We're working on methods of increasing the demand for recovered packaging materials. This will in turn, help ensure an increasingly viable market for recovered materials.

Globally we are working to advance technologies that allow us to reuse greater amounts of recycled materials in our packaging

Making packaging 'reuseful'

Pioneering packaging reuse helps to drive demand for recycled material worldwide. Increased need for recycled material results in an increased number of recycling plants and improved efforts to recycle in the global community.

Empty bottles - full of potential

We see our used packaging as a valuable resource, not just waste or litter. For example, our Coca-Cola Recycling Station is an interactive event activation designed to make recycling more engaging and increase empty bottle recycling rates at the event, activity or location at which it is used.

Investing in our future

Since introducing the first-ever beverage container with recycled PET in the early 1990s,
The Coca-Cola Company and its bottling partners have continued to invest significant dollars in development of environmentally and economically viable recycling technologies. Today, we lead the industry in the innovative use of recycled plastic.

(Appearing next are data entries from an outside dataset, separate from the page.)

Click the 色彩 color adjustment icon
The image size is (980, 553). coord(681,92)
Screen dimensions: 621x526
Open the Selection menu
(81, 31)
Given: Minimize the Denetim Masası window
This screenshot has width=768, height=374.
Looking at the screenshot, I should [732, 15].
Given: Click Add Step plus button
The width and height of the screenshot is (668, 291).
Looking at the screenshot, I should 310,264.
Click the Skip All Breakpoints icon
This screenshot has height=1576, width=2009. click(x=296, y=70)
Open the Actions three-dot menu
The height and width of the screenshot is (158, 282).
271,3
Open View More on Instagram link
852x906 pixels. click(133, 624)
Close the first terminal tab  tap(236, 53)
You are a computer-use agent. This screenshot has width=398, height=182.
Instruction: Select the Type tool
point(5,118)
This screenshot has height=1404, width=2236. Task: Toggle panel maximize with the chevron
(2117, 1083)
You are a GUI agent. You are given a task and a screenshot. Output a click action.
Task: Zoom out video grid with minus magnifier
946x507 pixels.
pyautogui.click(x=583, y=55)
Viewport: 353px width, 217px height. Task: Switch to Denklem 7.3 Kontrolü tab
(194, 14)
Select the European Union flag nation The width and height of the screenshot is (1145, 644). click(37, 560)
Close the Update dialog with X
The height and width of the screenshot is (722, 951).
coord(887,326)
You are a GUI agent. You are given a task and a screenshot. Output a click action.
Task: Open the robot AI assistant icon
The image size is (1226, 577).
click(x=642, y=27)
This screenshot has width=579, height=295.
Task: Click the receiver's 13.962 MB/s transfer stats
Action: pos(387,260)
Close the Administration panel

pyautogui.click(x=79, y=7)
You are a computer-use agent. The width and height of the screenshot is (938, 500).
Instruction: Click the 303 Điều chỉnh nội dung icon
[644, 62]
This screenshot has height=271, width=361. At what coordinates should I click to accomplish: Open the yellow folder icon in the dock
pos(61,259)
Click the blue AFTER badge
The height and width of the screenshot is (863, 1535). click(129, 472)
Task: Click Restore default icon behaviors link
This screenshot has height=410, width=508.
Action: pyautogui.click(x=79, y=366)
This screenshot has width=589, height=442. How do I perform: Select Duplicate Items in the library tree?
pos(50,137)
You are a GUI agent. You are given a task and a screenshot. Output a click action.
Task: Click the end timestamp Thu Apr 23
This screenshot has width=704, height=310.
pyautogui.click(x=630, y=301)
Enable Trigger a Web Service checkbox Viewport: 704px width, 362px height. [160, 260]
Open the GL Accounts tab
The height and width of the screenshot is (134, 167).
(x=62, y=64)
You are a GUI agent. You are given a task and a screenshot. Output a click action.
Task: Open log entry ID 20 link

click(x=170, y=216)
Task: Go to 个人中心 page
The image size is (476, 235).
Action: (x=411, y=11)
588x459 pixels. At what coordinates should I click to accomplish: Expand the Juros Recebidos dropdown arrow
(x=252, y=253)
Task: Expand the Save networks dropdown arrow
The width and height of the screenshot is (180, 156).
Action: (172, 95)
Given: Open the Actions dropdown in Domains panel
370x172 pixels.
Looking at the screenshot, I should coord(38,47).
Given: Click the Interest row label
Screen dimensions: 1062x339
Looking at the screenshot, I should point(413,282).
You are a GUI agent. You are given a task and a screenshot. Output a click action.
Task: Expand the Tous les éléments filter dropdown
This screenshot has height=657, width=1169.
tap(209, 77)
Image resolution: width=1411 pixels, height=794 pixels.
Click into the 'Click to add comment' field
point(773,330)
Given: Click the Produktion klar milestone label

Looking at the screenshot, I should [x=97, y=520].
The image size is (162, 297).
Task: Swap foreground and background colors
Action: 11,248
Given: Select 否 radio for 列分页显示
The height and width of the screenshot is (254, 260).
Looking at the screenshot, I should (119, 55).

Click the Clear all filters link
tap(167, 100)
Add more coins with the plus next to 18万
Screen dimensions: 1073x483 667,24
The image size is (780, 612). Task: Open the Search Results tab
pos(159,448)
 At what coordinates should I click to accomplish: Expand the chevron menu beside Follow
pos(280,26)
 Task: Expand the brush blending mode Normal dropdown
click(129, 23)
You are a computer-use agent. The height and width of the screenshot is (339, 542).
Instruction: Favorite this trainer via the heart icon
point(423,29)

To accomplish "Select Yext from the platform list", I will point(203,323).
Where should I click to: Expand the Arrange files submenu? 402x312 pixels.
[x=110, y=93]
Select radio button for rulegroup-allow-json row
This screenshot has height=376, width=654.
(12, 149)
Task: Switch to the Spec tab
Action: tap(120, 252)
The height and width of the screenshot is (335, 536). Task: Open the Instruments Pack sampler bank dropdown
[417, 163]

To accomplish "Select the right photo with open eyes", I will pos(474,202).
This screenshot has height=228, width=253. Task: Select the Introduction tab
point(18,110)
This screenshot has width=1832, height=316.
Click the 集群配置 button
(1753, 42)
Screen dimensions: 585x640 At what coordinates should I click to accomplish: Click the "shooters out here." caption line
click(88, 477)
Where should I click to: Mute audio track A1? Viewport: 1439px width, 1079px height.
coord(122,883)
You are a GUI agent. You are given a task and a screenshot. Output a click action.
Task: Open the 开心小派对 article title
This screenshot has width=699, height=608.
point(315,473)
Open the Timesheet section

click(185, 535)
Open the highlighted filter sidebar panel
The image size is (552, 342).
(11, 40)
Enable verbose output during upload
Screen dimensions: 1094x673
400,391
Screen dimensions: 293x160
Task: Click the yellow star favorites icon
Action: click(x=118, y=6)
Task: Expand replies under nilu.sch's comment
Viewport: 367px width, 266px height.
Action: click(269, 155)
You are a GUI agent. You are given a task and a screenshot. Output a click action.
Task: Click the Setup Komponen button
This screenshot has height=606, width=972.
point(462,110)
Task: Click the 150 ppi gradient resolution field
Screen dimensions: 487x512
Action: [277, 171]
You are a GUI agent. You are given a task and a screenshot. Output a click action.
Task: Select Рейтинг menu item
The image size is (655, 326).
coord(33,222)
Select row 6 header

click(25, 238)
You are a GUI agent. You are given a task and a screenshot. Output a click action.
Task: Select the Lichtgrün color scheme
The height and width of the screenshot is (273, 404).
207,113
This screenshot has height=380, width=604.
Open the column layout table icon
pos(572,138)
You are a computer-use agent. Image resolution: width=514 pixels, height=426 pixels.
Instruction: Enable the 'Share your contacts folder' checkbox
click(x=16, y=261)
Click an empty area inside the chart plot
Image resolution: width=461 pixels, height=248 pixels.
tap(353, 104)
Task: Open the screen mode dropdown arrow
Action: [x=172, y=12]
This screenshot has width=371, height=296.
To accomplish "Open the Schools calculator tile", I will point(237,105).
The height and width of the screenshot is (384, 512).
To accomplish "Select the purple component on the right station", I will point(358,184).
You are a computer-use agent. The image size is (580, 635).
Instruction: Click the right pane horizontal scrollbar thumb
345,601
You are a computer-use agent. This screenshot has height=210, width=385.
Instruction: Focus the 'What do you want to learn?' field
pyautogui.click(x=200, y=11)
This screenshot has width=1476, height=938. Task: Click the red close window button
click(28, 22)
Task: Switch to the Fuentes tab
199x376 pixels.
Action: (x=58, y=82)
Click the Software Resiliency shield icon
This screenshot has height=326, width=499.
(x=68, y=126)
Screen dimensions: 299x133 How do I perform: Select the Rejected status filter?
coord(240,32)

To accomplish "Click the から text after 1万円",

New Zealand Packaging Accord

Coca-Cola Oceania's bottling partner Coca-Cola Amatil (NZ) was a signatory to the 2004-2009 New Zealand Packaging Accord a voluntary initiative to cut down on wasteful packaging. It was signed by the packaging and packaged goods industry, local and central government and the recycling operators. All signatories are committed to reducing the proportion of packaging in the total waste stream.

By the end of the Packaging Accord in 2009, all targets had been met. Over the five year period, there was a 26% increase in the total quantity of packaging recycled, whereas packaging consumption only increased by 14%.

The Packaging Product Stewardship Scheme, launched in July 2010 builds on the successes of the Packaging Accord and meets the requirements of the Waste Minimisation Act 2008.